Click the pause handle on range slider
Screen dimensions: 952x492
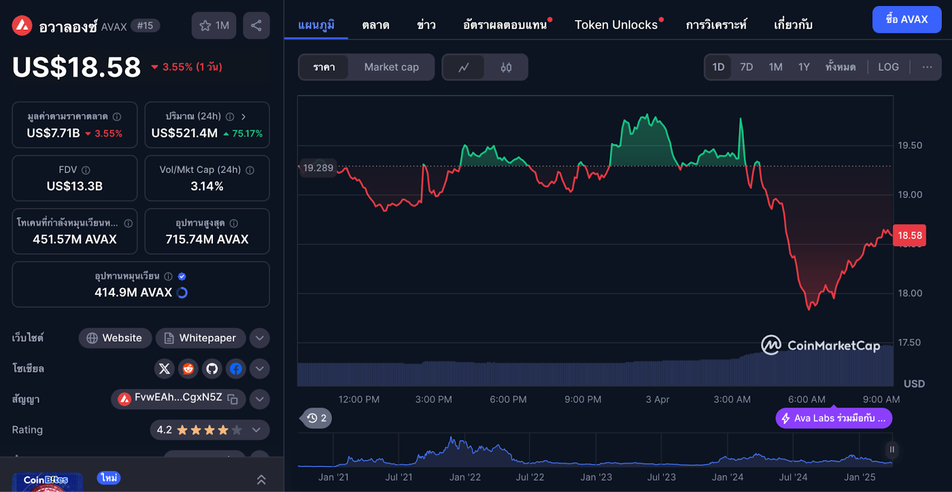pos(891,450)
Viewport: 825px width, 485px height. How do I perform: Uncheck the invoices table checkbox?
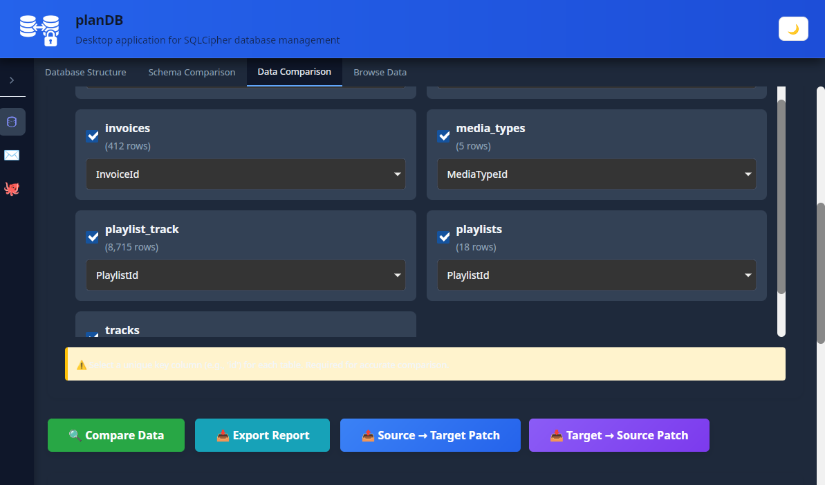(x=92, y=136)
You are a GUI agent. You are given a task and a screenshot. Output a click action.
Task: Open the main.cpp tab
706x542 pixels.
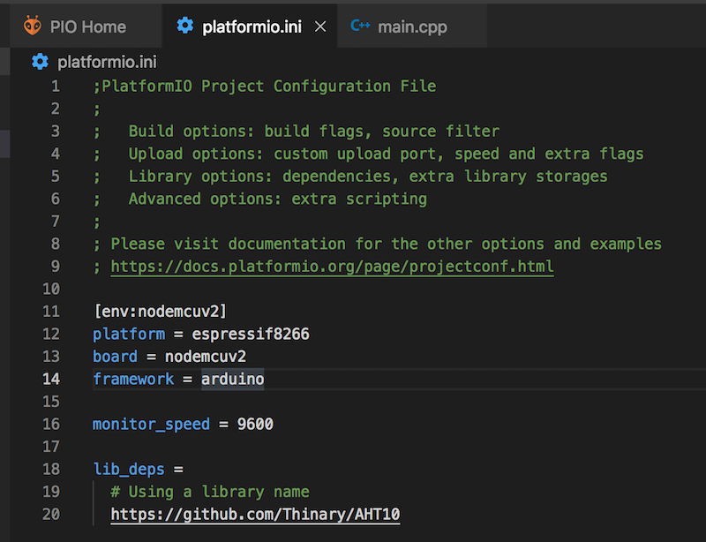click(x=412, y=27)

·····

» Work request: The full listing above, duplicated exactly and without its pictures, is the answer.

» Your response:
Click the pause handle on range slider
Screen dimensions: 952x492
pos(891,450)
Viewport: 825px width, 485px height. How do I perform: Uncheck the invoices table checkbox?
(x=92, y=136)
You are a GUI agent. You are given a task and a screenshot. Output a click action.
Task: Open the main.cpp tab
706x542 pixels.
click(x=412, y=27)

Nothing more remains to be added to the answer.